3. la conversazione del 5 settembre 2009, progr. 3431, nel corso della quale ancora C.G. aveva riferito ai suoi interlocutori, come risposta alla richiesta di C.F., appena ritornato dal Canada, in merito alla riunione del (OMISSIS) per fare le cariche, indicando tra le altre quella di mastro generale data a uno di (OMISSIS), che "ha la baracca là";

4. la conversazione del 2 novembre 2009, progr. 6170, nel corso della quale C.G. aveva illustrato all’amico L.B. le nuove cariche provinciali di ‘ndrangheta, e tra le altre aveva indicato quella di mastro generale, concessa per (OMISSIS) "a un certo B. che ha la baracca là a (OMISSIS)", anche riferendo in merito alle tormentate trattative avvenute prima dell’assemblea deliberante;

5. la conversazione del 2 novembre 2009, progr. 6171, nel corso della quale C.G. aveva riferito a L.B. e ad altri non identificati con certezza che "se facciamo un vangelo … dobbiamo dire al capo società che siamo rimasti così con B.", a conferma dell’accordo infrangibile preso direttamente con il mastro generale di (OMISSIS).

3.4. Da tali dichiarazioni etero-accusatorie, provenienti da soggetti intranei all’organismo ‘ndranghettistico con ruoli preminenti, erano desumibili, secondo il Tribunale, elementi tali da far ritenere integrato un quadro di gravità indiziaria in ordine al delitto associativo di cui al capo A);

– attesa la specificità dei riferimenti fatti dai due accreditati esponenti al nome di battesimo e all’attività di macellaio a (OMISSIS) svolta dal G., senza che assumesse carattere dirimente la circostanza dell’omessa menzione del cognome;

– avuto riguardo al servizio di osservazione svolto dai carabinieri di (OMISSIS) e dal personale del nucleo investigativo del comando provinciale di Reggio Calabria, che aveva consentito le riprese del G. all’interno e nei pressi del chiosco adibito a macelleria, sito nelle vicinanze del santuario di (OMISSIS), in atteggiamento di gestore della macelleria, a prescindere dalla titolarità dell’esercizio o dell’autorizzazione per lo svolgimento dell’attività commerciale nel mercato in località (OMISSIS);

– tenuto conto delle videoriprese effettuate dalla polizia giudiziaria l’1 settembre 2009 e delle estrapolazioni fotografiche delle stesse, che avevano permesso di rilevare che presso il chiosco della carne erano andati O.D. e altri esponenti criminali del mandamento di Reggio e di quello tirrenico, singolarmente identificati nel momento dell’arrivo e dell’allontanamento dal luogo, secondo "un antico e complesso rituale che inevitabilmente si inserisce nel momento della maggiore autoaffermazione in un simbolismo e in un sistema di credenze e riferimenti simbolici che rafforzano la potenza e il consenso dell’organizzazione";

– tenuto conto della conferma di tale appartenenza alla ‘ndrangheta, derivante dalla conversazione ambientale del 19 marzo 2010, progr.
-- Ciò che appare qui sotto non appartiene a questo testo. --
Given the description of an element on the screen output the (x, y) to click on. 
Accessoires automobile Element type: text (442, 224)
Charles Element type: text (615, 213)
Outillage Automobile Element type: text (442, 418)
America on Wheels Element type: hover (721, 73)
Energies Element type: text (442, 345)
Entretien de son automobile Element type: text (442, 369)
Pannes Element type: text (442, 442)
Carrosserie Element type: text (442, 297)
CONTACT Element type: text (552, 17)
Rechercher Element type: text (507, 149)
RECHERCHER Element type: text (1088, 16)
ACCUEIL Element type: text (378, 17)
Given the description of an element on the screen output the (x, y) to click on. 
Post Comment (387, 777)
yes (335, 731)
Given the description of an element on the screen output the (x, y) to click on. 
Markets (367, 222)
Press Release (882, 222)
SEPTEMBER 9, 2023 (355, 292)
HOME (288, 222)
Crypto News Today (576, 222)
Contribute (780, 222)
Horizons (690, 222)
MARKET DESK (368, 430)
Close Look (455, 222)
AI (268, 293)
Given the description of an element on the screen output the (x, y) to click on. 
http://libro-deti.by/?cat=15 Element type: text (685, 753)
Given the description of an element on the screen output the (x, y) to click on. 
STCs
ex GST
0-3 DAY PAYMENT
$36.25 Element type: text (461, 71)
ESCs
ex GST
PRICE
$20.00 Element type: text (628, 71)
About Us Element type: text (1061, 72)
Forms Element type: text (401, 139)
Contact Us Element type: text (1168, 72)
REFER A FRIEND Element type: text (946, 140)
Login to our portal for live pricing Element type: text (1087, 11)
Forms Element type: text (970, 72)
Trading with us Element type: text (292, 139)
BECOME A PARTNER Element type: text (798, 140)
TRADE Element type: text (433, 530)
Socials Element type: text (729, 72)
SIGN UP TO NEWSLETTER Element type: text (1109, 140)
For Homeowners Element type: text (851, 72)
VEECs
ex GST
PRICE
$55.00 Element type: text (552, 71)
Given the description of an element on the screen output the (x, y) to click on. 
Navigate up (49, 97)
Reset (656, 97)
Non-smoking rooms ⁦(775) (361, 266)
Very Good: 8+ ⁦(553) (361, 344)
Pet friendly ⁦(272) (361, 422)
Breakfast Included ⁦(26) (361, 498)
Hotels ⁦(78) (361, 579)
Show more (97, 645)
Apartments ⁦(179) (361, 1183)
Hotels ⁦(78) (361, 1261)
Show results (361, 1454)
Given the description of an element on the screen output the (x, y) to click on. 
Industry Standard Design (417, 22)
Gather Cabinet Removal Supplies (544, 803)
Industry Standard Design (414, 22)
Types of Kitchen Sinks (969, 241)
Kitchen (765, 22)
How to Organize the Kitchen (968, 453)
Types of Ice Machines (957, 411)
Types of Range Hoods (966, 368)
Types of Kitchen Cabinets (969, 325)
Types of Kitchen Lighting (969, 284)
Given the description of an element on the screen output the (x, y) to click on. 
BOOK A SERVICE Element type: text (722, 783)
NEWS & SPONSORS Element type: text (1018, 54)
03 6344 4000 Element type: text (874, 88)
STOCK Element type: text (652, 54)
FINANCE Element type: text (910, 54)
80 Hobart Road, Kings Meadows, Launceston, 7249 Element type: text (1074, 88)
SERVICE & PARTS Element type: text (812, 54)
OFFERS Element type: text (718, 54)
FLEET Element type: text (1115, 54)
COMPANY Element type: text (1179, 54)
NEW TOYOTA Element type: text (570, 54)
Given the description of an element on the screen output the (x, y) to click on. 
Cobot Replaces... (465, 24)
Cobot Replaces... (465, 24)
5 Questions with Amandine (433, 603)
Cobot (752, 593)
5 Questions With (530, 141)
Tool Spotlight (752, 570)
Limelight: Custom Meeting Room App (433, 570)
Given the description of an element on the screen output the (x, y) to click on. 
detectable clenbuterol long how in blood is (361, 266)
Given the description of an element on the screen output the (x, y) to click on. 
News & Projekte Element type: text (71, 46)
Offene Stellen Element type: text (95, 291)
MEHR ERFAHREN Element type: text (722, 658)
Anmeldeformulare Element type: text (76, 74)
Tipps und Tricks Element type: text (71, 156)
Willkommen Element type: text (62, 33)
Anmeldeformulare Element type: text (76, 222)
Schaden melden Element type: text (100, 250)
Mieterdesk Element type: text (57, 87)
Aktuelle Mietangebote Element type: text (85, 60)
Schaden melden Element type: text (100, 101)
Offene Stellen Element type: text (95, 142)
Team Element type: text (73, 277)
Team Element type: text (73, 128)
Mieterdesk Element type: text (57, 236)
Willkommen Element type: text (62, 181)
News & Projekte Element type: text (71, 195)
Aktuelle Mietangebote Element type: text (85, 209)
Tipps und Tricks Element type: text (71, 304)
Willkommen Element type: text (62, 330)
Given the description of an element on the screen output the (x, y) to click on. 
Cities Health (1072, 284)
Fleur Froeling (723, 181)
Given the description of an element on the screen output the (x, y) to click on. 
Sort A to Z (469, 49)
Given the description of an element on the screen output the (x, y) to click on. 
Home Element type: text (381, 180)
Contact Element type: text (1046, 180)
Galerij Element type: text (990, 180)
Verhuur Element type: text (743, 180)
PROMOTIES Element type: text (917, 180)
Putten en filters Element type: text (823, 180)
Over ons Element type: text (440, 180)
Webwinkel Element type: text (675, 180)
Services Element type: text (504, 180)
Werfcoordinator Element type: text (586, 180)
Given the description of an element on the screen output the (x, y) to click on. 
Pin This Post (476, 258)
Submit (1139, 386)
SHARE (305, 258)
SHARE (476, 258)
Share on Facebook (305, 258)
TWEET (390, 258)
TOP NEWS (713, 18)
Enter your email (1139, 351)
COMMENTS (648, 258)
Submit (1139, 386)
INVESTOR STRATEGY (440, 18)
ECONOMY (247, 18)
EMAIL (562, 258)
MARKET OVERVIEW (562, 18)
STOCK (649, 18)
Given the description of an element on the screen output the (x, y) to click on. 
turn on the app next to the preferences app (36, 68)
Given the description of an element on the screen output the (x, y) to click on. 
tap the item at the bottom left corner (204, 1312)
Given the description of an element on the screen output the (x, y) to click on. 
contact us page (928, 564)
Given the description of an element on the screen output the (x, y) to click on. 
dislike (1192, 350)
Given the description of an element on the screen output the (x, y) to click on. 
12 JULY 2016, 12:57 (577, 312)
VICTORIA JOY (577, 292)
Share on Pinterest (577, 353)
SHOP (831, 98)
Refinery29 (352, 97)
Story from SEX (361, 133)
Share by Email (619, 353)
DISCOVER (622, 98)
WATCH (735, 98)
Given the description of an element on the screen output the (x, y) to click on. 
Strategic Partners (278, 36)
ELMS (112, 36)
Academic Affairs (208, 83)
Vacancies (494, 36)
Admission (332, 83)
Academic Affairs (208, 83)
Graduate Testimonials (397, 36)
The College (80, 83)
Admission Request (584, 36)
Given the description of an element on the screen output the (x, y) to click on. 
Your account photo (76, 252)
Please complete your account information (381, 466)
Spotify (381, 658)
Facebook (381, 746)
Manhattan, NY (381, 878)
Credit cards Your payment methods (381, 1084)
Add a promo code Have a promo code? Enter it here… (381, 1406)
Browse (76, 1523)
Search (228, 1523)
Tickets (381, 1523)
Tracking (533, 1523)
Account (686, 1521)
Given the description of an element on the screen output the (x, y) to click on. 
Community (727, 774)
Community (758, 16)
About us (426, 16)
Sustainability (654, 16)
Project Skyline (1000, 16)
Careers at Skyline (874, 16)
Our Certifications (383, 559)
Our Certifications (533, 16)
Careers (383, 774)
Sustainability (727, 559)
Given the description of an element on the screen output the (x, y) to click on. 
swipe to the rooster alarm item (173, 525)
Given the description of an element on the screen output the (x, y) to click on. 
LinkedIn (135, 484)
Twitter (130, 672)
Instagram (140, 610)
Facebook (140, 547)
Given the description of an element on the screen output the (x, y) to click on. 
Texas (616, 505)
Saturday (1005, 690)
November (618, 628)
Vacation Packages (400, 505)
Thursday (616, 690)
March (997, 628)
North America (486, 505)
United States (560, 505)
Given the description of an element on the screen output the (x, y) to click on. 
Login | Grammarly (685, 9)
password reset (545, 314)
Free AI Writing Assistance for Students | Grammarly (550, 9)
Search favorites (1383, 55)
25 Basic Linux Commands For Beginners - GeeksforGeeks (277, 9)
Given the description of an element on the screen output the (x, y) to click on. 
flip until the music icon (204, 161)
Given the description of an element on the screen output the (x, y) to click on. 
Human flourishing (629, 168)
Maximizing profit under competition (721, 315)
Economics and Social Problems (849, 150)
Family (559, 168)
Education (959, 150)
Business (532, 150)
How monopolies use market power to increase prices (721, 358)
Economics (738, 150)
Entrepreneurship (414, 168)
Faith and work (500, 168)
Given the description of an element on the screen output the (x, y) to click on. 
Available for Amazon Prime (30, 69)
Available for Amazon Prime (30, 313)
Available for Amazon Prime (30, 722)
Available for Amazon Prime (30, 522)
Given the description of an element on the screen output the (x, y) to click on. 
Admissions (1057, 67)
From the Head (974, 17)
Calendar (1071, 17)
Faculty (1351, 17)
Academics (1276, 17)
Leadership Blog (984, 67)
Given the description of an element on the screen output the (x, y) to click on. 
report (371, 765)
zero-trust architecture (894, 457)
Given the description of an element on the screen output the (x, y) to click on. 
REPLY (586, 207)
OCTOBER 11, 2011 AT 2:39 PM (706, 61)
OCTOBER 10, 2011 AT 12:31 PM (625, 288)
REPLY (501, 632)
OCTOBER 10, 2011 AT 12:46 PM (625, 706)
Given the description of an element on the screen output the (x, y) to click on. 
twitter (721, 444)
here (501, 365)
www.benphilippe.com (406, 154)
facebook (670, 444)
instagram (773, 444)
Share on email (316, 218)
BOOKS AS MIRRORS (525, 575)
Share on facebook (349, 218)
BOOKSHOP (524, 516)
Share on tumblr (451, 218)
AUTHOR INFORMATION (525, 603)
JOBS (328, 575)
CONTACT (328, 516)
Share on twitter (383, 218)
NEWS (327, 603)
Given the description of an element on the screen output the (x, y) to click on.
5558, tra G. e la moglie, dalla quale era emerso il timore dei due di essere controllati e il pericolo che l’uomo potesse essere preso.

4. Le esigenze cautelari trovavano fondamento nelle diffuse argomentazioni svolte dal P.M. nel decreto di fermo e riprese dal G.i.p. e nell’elevatissimo coefficiente di pericolosità e allarme sociale promanante dalle gravi condotte contestate.

L’unica misura adeguata era quella della custodia in carcere, attesa la presunzione fissata dall’art. 275 c.p.p., comma 3, nei confronti dell’indagato del delitto di associazione di tipo mafioso, superabile con la dimostrazione della stabile rescissione da parte del medesimo dei legami con l’organizzazione criminosa, nella specie non provata, tenuto anche conto della provata perdurante operatività del sodalizio.

5. Avverso detta ordinanza, reiettiva della richiesta di riesame, ricorre per cassazione, per mezzo del suo difensore di fiducia, G.B. che ne chiede l’annullamento sulla base di due motivi.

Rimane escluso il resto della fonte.